Cost was a real factor. Around 2000 NZD, which in New Zealand means navigating a government that taxes imported goods over 1000 NZD with quiet enthusiasm. A small bureaucratic indignity that says more about where priorities sit than any policy document could.
The firmware is not open source. I accepted that knowingly. The AMD Platform Security Processor is present and I cannot remove it. These are calculated risks, not oversights, and I’ve addressed what I can at the software layer, including enrolling my own UEFI keys. Microsoft does not get to decide what operating system runs on my machine. More on the specifics of that in a future field note.
living with it#
I have been using the T14 Gen 6 long enough to have an honest opinion.

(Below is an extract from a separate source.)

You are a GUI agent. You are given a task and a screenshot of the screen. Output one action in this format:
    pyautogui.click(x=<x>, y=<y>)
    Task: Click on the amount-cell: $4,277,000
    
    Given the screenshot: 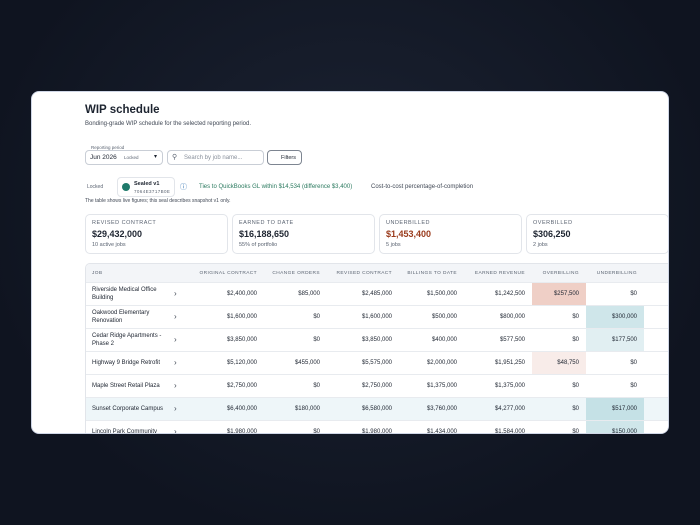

What I said when I first described it to someone still holds: it is a man who hasn’t lost touch with his sensitive side but doesn’t lead with it. Physically capable without performing it. Present without demanding attention for being present. The ThinkPad doesn’t try to impress you at unboxing. It impresses you in month four. In the keyboard that is still exactly right after ten thousand keystrokes. In the hinge that opens one-handed and stays exactly where you put it. In the chassis that doesn’t flex when you pick it up by a corner. None of this photographs well. All of it is felt.
The AMD Ryzen AI 300 series is excellent Linux silicon. Pop!_OS and Fedora both run on it without chasing. I landed on Fedora as my daily driver, though I continue to watch the Pop!_OS and Cosmic story with interest. More on that in the FOSS article.
Two honest caveats. Battery life sits at six to eight hours, which covers my actual usage but leaves me occasionally wishing for more. And the 1080p IPS display is genuinely good, low blue light, correct colour, nothing to complain about, but 2K would have made this a perfect machine rather than an excellent one. These are known quantities I accepted going in. They remain the only things I’d change.
the workshop, open#
The phone is tamed. The workshop is chosen. The OS is running.
What sits on top of that, the tools, the infrastructure, the configuration that turns a good machine into a sovereign one, that is the ongoing work. And that work deserves its own space.
The FOSS article is coming. The field notes are accumulating. This is just where it started: with the decision that the machine where you think and build and write is worth choosing carefully, and that careful means something more than reading the spec sheet.
It means knowing what you stand for before you decide what you buy.